STATED PROBLEM →
Please go through the entries below and swap "Viewport" for "Display area" wherever it appears, leaving everything else unchanged.

LISTED ENTRIES →
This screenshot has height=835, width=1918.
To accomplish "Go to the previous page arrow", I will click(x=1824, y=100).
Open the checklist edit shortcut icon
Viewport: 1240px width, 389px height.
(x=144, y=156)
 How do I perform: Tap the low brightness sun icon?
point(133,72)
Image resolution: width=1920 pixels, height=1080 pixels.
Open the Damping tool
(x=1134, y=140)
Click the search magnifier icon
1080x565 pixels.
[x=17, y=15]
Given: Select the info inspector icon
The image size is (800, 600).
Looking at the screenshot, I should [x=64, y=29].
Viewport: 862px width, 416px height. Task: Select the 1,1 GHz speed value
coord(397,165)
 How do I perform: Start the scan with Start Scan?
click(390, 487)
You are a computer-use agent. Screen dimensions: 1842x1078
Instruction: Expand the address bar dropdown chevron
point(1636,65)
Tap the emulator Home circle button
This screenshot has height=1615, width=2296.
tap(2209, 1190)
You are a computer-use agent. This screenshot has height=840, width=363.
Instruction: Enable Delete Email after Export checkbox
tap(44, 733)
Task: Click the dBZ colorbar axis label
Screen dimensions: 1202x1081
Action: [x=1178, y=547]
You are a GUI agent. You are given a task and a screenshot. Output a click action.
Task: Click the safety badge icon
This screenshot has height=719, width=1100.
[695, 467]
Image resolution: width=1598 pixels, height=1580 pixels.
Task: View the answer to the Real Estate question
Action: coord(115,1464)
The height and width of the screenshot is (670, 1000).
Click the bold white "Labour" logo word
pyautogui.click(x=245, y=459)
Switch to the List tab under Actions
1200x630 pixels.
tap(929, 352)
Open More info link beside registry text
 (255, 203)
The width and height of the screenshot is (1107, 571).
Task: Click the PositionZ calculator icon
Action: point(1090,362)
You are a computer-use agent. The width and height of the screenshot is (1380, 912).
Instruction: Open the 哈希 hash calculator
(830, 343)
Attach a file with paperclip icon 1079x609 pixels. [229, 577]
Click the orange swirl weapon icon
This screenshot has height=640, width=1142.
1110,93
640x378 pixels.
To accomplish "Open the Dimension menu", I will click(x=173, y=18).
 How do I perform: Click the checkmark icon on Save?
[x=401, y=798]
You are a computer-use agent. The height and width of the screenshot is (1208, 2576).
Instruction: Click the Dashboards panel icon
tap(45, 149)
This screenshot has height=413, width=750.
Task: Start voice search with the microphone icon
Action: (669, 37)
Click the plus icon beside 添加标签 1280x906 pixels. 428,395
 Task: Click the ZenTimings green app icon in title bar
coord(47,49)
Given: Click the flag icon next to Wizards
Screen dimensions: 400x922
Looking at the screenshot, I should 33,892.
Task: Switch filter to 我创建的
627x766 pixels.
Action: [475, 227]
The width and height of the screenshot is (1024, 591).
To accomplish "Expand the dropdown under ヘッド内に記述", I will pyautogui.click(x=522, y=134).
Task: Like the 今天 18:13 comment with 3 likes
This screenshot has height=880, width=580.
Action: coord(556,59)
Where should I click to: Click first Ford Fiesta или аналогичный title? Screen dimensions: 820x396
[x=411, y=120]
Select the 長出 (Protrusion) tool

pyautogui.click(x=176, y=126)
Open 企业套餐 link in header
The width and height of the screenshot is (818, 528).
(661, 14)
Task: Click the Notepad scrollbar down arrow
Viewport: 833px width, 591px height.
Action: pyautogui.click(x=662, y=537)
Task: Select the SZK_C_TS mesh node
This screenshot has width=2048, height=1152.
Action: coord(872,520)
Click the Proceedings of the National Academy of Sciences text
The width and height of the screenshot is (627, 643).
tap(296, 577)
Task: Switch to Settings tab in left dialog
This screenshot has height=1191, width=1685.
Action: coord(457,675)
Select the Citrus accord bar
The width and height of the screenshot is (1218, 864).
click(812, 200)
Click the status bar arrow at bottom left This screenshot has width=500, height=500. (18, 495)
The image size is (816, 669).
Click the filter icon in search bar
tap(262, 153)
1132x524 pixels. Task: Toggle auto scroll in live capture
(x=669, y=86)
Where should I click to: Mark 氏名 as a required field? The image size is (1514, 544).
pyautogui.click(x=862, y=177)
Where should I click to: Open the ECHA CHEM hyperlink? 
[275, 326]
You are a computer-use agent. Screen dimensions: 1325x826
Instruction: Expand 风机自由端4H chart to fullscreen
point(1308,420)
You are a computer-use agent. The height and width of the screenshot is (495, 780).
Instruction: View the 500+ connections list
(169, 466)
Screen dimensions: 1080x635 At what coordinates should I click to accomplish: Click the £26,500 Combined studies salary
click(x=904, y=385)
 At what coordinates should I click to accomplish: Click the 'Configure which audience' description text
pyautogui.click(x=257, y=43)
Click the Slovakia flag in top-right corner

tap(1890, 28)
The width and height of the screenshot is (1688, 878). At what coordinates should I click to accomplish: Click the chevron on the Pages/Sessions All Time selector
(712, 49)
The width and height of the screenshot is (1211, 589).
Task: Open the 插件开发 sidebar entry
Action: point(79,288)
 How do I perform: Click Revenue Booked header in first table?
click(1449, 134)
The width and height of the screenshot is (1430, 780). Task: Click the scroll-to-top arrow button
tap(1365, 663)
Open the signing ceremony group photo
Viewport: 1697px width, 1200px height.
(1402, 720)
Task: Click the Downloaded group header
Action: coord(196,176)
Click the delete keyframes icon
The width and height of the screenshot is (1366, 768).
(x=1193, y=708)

SOLUTION →
This screenshot has height=835, width=1918.
To accomplish "Go to the previous page arrow", I will click(x=1824, y=100).
Open the checklist edit shortcut icon
Display area: 1240px width, 389px height.
(x=144, y=156)
 How do I perform: Tap the low brightness sun icon?
point(133,72)
Image resolution: width=1920 pixels, height=1080 pixels.
Open the Damping tool
(x=1134, y=140)
Click the search magnifier icon
1080x565 pixels.
[x=17, y=15]
Given: Select the info inspector icon
The image size is (800, 600).
Looking at the screenshot, I should [x=64, y=29].
Display area: 862px width, 416px height. Task: Select the 1,1 GHz speed value
coord(397,165)
 How do I perform: Start the scan with Start Scan?
click(390, 487)
You are a computer-use agent. Screen dimensions: 1842x1078
Instruction: Expand the address bar dropdown chevron
point(1636,65)
Tap the emulator Home circle button
This screenshot has height=1615, width=2296.
tap(2209, 1190)
You are a computer-use agent. This screenshot has height=840, width=363.
Instruction: Enable Delete Email after Export checkbox
tap(44, 733)
Task: Click the dBZ colorbar axis label
Screen dimensions: 1202x1081
Action: [x=1178, y=547]
You are a GUI agent. You are given a task and a screenshot. Output a click action.
Task: Click the safety badge icon
This screenshot has height=719, width=1100.
[695, 467]
Image resolution: width=1598 pixels, height=1580 pixels.
Task: View the answer to the Real Estate question
Action: coord(115,1464)
The height and width of the screenshot is (670, 1000).
Click the bold white "Labour" logo word
pyautogui.click(x=245, y=459)
Switch to the List tab under Actions
1200x630 pixels.
tap(929, 352)
Open More info link beside registry text
 (255, 203)
The width and height of the screenshot is (1107, 571).
Task: Click the PositionZ calculator icon
Action: point(1090,362)
You are a computer-use agent. The width and height of the screenshot is (1380, 912).
Instruction: Open the 哈希 hash calculator
(830, 343)
Attach a file with paperclip icon 1079x609 pixels. [229, 577]
Click the orange swirl weapon icon
This screenshot has height=640, width=1142.
1110,93
640x378 pixels.
To accomplish "Open the Dimension menu", I will click(x=173, y=18).
 How do I perform: Click the checkmark icon on Save?
[x=401, y=798]
You are a computer-use agent. The height and width of the screenshot is (1208, 2576).
Instruction: Click the Dashboards panel icon
tap(45, 149)
This screenshot has height=413, width=750.
Task: Start voice search with the microphone icon
Action: (669, 37)
Click the plus icon beside 添加标签 1280x906 pixels. 428,395
 Task: Click the ZenTimings green app icon in title bar
coord(47,49)
Given: Click the flag icon next to Wizards
Screen dimensions: 400x922
Looking at the screenshot, I should 33,892.
Task: Switch filter to 我创建的
627x766 pixels.
Action: [475, 227]
The width and height of the screenshot is (1024, 591).
To accomplish "Expand the dropdown under ヘッド内に記述", I will pyautogui.click(x=522, y=134).
Task: Like the 今天 18:13 comment with 3 likes
This screenshot has height=880, width=580.
Action: coord(556,59)
Where should I click to: Click first Ford Fiesta или аналогичный title? Screen dimensions: 820x396
[x=411, y=120]
Select the 長出 (Protrusion) tool

pyautogui.click(x=176, y=126)
Open 企业套餐 link in header
The width and height of the screenshot is (818, 528).
(661, 14)
Task: Click the Notepad scrollbar down arrow
Display area: 833px width, 591px height.
Action: pyautogui.click(x=662, y=537)
Task: Select the SZK_C_TS mesh node
This screenshot has width=2048, height=1152.
Action: coord(872,520)
Click the Proceedings of the National Academy of Sciences text
The width and height of the screenshot is (627, 643).
tap(296, 577)
Task: Switch to Settings tab in left dialog
This screenshot has height=1191, width=1685.
Action: coord(457,675)
Select the Citrus accord bar
The width and height of the screenshot is (1218, 864).
click(812, 200)
Click the status bar arrow at bottom left This screenshot has width=500, height=500. (18, 495)
The image size is (816, 669).
Click the filter icon in search bar
tap(262, 153)
1132x524 pixels. Task: Toggle auto scroll in live capture
(x=669, y=86)
Where should I click to: Mark 氏名 as a required field? The image size is (1514, 544).
pyautogui.click(x=862, y=177)
Where should I click to: Open the ECHA CHEM hyperlink? 
[275, 326]
You are a computer-use agent. Screen dimensions: 1325x826
Instruction: Expand 风机自由端4H chart to fullscreen
point(1308,420)
You are a computer-use agent. The height and width of the screenshot is (495, 780).
Instruction: View the 500+ connections list
(169, 466)
Screen dimensions: 1080x635 At what coordinates should I click to accomplish: Click the £26,500 Combined studies salary
click(x=904, y=385)
 At what coordinates should I click to accomplish: Click the 'Configure which audience' description text
pyautogui.click(x=257, y=43)
Click the Slovakia flag in top-right corner

tap(1890, 28)
The width and height of the screenshot is (1688, 878). At what coordinates should I click to accomplish: Click the chevron on the Pages/Sessions All Time selector
(712, 49)
The width and height of the screenshot is (1211, 589).
Task: Open the 插件开发 sidebar entry
Action: point(79,288)
 How do I perform: Click Revenue Booked header in first table?
click(1449, 134)
The width and height of the screenshot is (1430, 780). Task: Click the scroll-to-top arrow button
tap(1365, 663)
Open the signing ceremony group photo
Display area: 1697px width, 1200px height.
(1402, 720)
Task: Click the Downloaded group header
Action: coord(196,176)
Click the delete keyframes icon
The width and height of the screenshot is (1366, 768).
(x=1193, y=708)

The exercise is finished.